▸ What the exercise asks
Under this line are records; the part from the line containing "This screenshot has width=596, height=335." through the line containing "Screen dimensions: 534x249" should be repeated exactly. Please exclude pictures.

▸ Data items
------------
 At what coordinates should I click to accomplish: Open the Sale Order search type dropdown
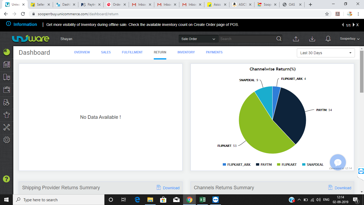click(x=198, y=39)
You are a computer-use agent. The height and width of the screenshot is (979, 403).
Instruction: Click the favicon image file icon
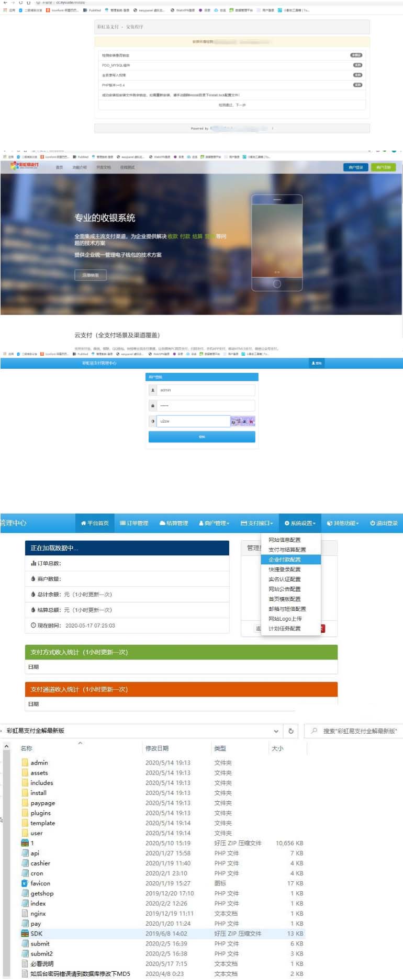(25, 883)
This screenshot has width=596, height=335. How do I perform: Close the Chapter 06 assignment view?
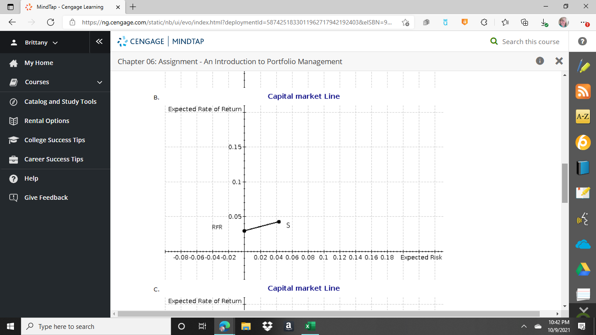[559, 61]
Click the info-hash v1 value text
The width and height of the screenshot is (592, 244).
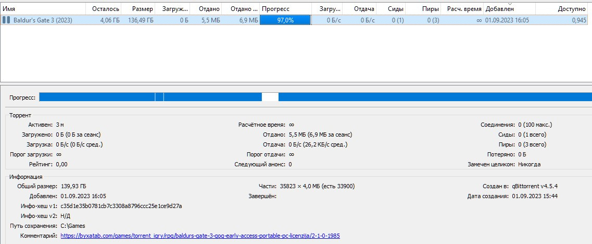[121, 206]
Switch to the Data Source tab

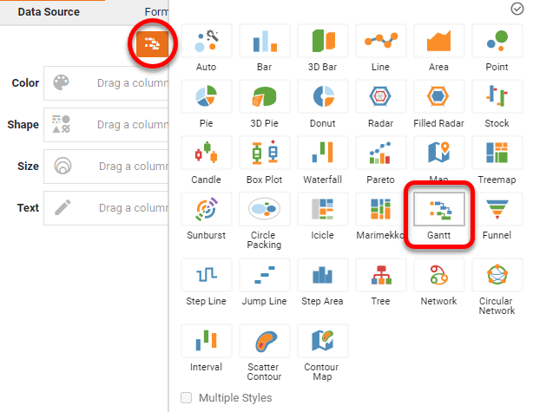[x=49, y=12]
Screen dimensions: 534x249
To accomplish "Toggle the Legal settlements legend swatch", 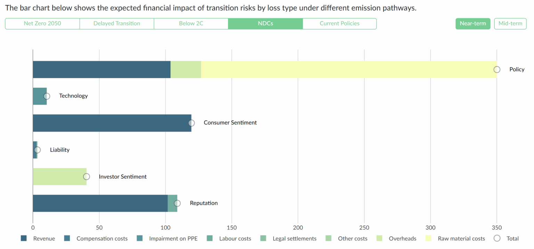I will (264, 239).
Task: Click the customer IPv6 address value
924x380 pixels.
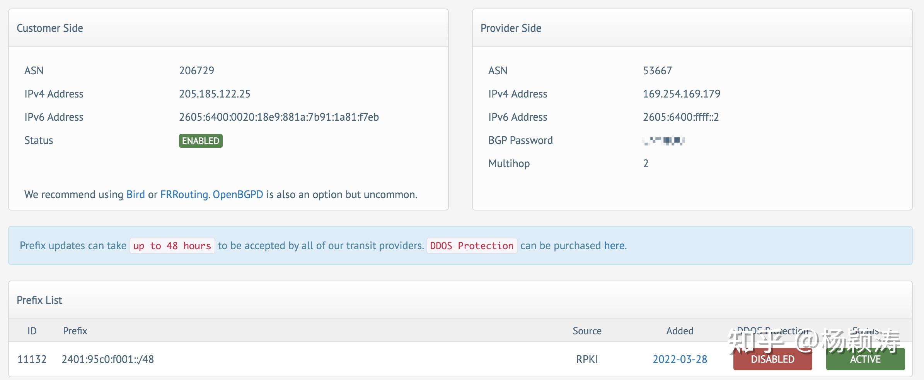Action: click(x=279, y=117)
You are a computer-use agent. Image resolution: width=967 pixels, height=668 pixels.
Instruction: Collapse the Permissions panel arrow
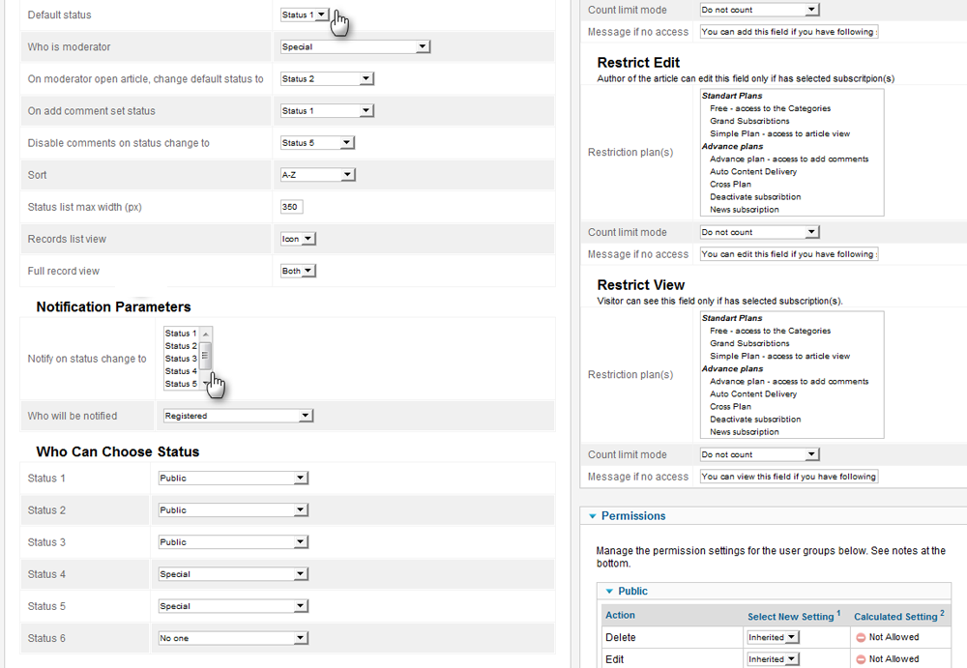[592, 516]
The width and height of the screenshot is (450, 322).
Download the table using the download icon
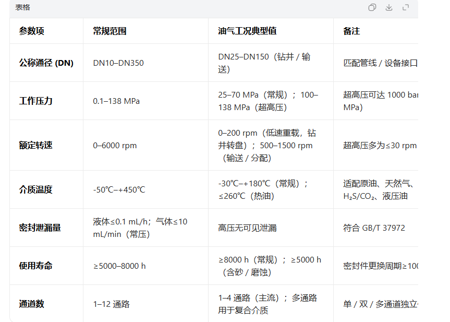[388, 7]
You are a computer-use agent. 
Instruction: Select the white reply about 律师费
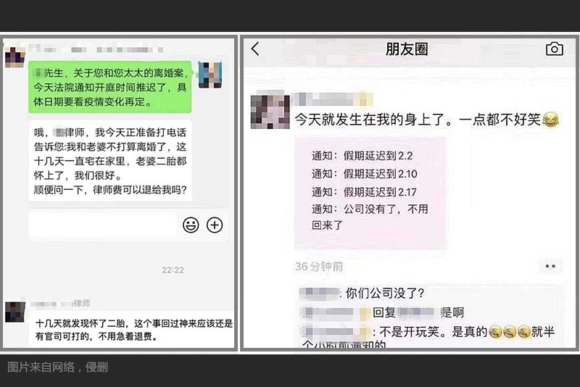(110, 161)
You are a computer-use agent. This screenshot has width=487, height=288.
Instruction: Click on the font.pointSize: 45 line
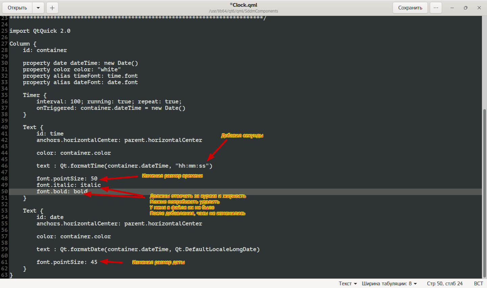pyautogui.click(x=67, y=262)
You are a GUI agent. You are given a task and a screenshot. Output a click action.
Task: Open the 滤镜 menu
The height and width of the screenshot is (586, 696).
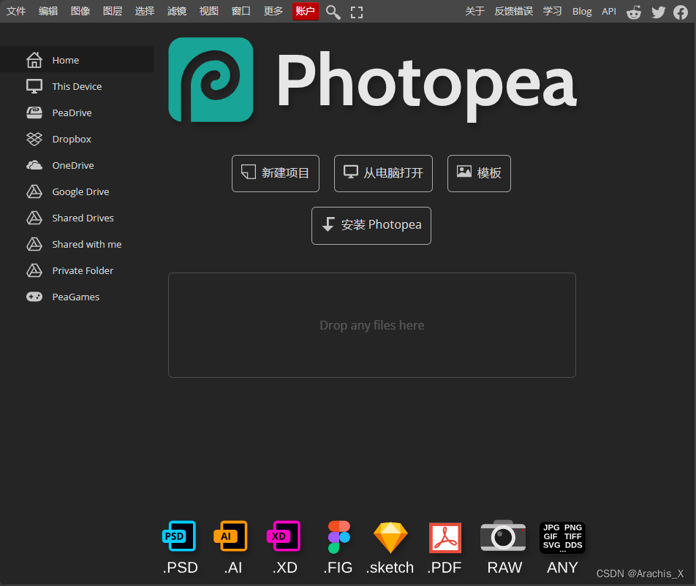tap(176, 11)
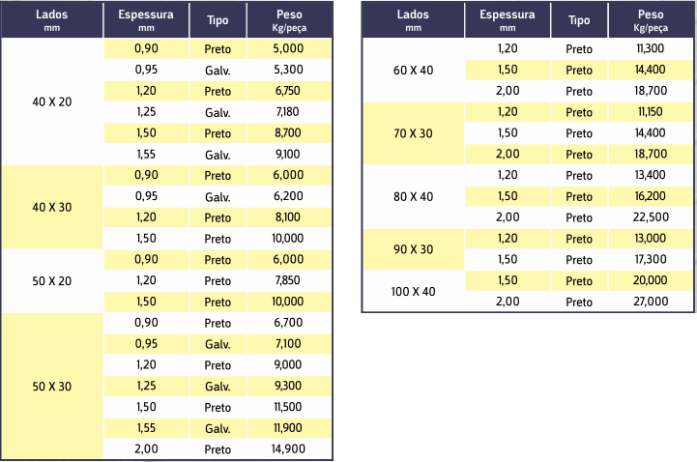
------------
▸ Answer for the task
This screenshot has width=596, height=335. How do I perform: Close the Chapter 06 assignment view?
[559, 61]
Click the info-hash v1 value text
The width and height of the screenshot is (592, 244).
[121, 206]
Switch to the Data Source tab

[x=49, y=12]
Screen dimensions: 534x249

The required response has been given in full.